Pick out every line of the records below that contains the word "This", and copy each one.

((

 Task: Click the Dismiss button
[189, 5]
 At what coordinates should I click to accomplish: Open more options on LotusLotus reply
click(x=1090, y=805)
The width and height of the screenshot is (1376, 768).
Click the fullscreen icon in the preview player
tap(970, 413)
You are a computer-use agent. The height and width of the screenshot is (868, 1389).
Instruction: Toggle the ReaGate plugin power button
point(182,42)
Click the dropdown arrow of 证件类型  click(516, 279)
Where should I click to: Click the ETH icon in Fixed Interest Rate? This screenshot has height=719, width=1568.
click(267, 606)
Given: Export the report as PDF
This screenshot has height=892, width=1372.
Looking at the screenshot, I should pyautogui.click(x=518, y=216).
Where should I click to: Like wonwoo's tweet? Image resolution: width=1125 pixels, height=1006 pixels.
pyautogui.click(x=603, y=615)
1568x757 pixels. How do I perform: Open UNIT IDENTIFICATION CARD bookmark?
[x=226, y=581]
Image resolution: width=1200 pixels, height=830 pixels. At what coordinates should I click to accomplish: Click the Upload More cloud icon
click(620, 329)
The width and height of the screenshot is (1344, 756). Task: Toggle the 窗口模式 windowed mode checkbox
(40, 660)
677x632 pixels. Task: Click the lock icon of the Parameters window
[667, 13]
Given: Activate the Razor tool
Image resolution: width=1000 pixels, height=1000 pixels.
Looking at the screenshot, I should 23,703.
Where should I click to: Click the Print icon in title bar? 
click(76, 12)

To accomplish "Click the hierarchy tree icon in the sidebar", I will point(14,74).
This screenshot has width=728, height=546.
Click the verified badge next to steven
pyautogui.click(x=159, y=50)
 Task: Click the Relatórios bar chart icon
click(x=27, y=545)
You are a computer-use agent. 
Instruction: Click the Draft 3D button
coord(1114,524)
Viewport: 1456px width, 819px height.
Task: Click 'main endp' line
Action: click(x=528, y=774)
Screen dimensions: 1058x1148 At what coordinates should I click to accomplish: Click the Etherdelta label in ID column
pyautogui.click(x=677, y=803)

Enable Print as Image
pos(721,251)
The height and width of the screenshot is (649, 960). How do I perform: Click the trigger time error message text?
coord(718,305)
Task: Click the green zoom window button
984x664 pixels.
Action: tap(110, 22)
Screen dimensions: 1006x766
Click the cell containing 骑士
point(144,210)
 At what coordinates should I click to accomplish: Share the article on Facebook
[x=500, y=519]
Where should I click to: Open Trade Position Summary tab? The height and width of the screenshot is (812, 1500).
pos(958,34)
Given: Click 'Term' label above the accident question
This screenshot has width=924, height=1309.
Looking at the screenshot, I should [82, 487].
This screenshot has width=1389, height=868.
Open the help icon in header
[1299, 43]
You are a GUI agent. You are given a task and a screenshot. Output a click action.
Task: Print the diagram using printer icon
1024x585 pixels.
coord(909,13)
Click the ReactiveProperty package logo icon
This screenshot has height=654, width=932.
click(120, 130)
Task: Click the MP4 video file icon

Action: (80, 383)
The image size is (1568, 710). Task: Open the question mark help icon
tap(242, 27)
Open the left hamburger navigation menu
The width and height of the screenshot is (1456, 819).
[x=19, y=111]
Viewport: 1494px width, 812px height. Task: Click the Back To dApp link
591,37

))

SOLUTION TO THE PROBLEM —
Where should I click to: Click the ETH icon in Fixed Interest Rate? This screenshot has height=719, width=1568.
This screenshot has height=892, width=1372.
This screenshot has width=728, height=546.
This screenshot has width=924, height=1309.
This screenshot has width=1389, height=868.
This screenshot has height=654, width=932.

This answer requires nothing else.